In the afternoon, our friends at the local think tank Providus helped to arrange for a roundtable session to discuss “Accountability of Politicians in Democracy: Beyond Legal Requirements.” Attending were the former head of the Latvian Constitutional Court, a member of the national legislature, several well-known academics, and representatives from Providus and the local Transparency International chapter, Delna. What I heard in this discussion was not entirely dissimilar from what the students and I had chatted about in the morning:
• Everyone agrees that entrenched patterns of special interest and political party patronage are the primary drivers of corruption in Latvia, despite what are many world-class anti-corruption laws and institutions on the books.

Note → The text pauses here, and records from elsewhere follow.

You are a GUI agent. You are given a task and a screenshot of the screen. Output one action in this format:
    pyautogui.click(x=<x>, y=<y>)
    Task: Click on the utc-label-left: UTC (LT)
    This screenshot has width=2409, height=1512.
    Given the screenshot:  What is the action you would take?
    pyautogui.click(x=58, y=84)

• Particular challenges are found in politicians’ connections to state-owned enterprises, the funding of political campaigns through shadowy third-party non-profit groups, and the election of national legislators via party lists rather than direct election.
• Those patronage networks are distorting the political process, eroding trust in government and politics, and skewing political accountability away from voters and towards parties and special interests.

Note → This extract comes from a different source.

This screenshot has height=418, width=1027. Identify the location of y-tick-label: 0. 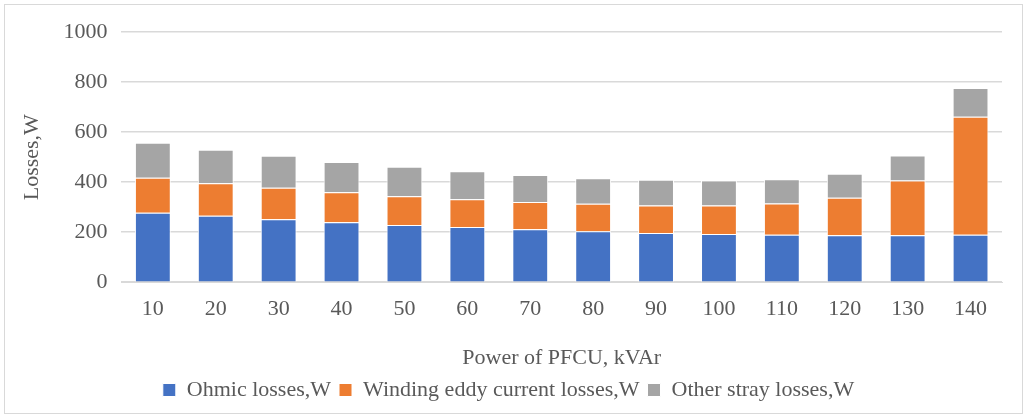
(102, 280).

• Attendees worried about whether it’s possible to break the patterns of corruption they saw all around them in Latvia.
On tap for tomorrow: meetings with the KNAB (Latvia’s renowned anti-corruption bureau) and another roundtable discussion, “Lobbying: Between Civil Rights and Suspicion – how much transparency is feasible?”
Lastly: if anyone knows of any research or other work assessing the impact of elections via party lists as opposed to directly elected lawmakers, I’d be grateful for any referrals. The clear message from our 2007 data in Latvia and today’s discussions is that one of the keys to breaking the special interest networks here may be changes to the country’s party lists system.